Procès des attentats de Bruxelles: « J’ai encore mal aujourd’hui en pensant que Lauriane a eu mal »
Les deux soeurs de Lauriane Visart de Bocarmé, décédée le 22 mars 2016 dans l’attentat du métro à Maelbeek, ont porté un message d’humanité devant la cour d’assises de Bruxelles. En trois objets, elles ont remémoré la sociabilité, le destin funeste et l’ouverture d’esprit de leur benjamine.
Quelques jours après le décès de Lauriane, « nous nous sommes rendus à son appartement » à Etterbeek, a évoqué Marine Visart de Bocarmé. « Je me souviens y avoir trouvé trois objets, et ça m’est resté. Le premier, c’était son iPad« , se souvient-elle. Synchronisé avec le téléphone portable de celle qui se rendait ce jour-là à son travail de juriste auprès de la Mutualité socialiste, l’appareil livre les messages « de plus en plus inquiets » envoyés par les amis de Lauriane après l’attentat. « Il y en avait beaucoup », résume sobrement la soeur de 38 ans.
Le deuxième objet est un courrier de la Stib. La société bruxelloise de transport en commun y invite Lauriane à renouveler son abonnement, qui expirait le 22 mars. « Je vous jure que c’est vrai », souffle Marine avec un petit rire las soulignant l’ironie du sort.

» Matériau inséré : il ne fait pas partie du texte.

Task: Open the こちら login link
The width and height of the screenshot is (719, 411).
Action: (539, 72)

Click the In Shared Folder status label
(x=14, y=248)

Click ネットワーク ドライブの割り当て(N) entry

Le 22 mars 2016 à 09h11, Lauriane aurait déjà dû être au travail. Elle avait cependant demandé la permission d’arriver un peu plus tard. Vers 08h20, elle avait appelé son père, qui devait partir en Chine ce jour-là. Elle avait été soulagée d’apprendre qu’il n’était pas à l’aéroport, où une double explosion avait déjà fauché 16 vies à Zaventem.
Le troisième est un livre: « Le piège Daesh: l’État islamique ou le retour de l’histoire ». Passionnée par la lecture, elle était comme ça, Lauriane: « elle essayait de comprendre », conclut sa soeur, avant d’offrir la parole à son aînée.

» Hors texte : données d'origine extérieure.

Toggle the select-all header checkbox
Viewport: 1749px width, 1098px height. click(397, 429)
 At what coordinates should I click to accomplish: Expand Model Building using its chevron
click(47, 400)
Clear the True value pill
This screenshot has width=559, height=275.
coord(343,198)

« Qu’est-ce que je peux vous dire de là où je suis, la soeur qui reste, la fille qui reste… », s’interroge Clothilde Visart de Bocarmé. « Que Laulau était jeune, belle, volontaire, engagée. Avec un avenir plein de promesses. Que Laulau me manque tous les jours ; parfois sereinement, parfois douloureusement. Que j’ai encore mal aujourd’hui en pensant qu’elle a eu mal », poursuit-elle, affirmant vouloir parler « souvent » de sa petite soeur pour « refuser le tabou qui englobe les actes violents ». « Je voudrais mettre de l’humanité et de la solidarité dans mon discours, autant qu’elle en inspirait. »

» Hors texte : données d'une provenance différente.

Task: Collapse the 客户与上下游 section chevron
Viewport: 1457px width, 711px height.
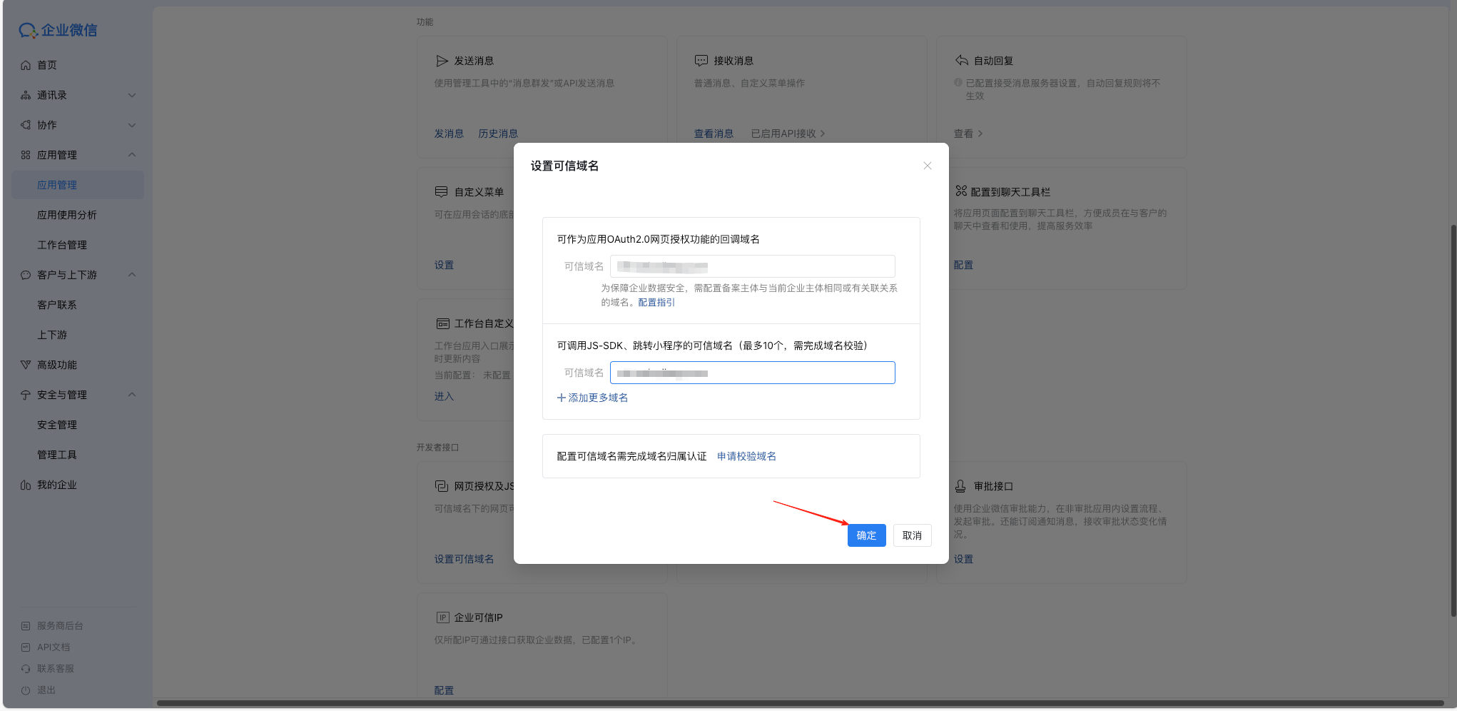Action: coord(131,275)
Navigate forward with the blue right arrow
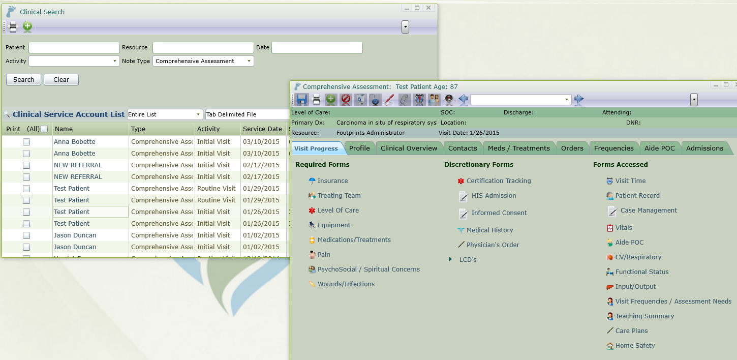 pos(578,100)
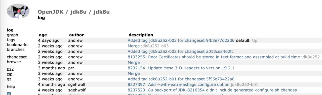This screenshot has width=322, height=95.
Task: Open the help page link
Action: click(x=11, y=86)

« Il y aurait mille choses à dire. Je me souviens du soutien, beaucoup. Aujourd’hui, il faut encore essayer de comprendre, d’avancer et de donner du sens à ce qui s’est passé. »
Tout en simplicité, les deux soeurs, émues lors de leur témoignage, ont retrouvé le sourire à la projection d’une photo de leur disparue. Accroupie parmi les jacinthes bleutées, appareil photo à la main, Lauriane jette un regard souriant derrière son épaule.
« Je porte en moi l’image fantomatique des victimes décédées ce jour-là. »
« Je porte en moi l’image fantomatique des victimes décédées ce jour-là. » Christelle Giovannetti, survivante de l’attaque terroriste dans la station de métro Maelbeek, est venue raconter à la cour ses souvenirs liés au funeste 22 mars 2016.
« Il faisait beau. J’avais rangé mon manteau d’hiver et sorti ma veste en cuir brun. En temps normal, je ne prends pas le métro mais, ce jour-là, j’avais une réunion alors j’ai pris le chemin de la station… », retrace la jeune femme, d’origine française, cheveux bruns et petit ventre rebondi annonçant une prochaine naissance.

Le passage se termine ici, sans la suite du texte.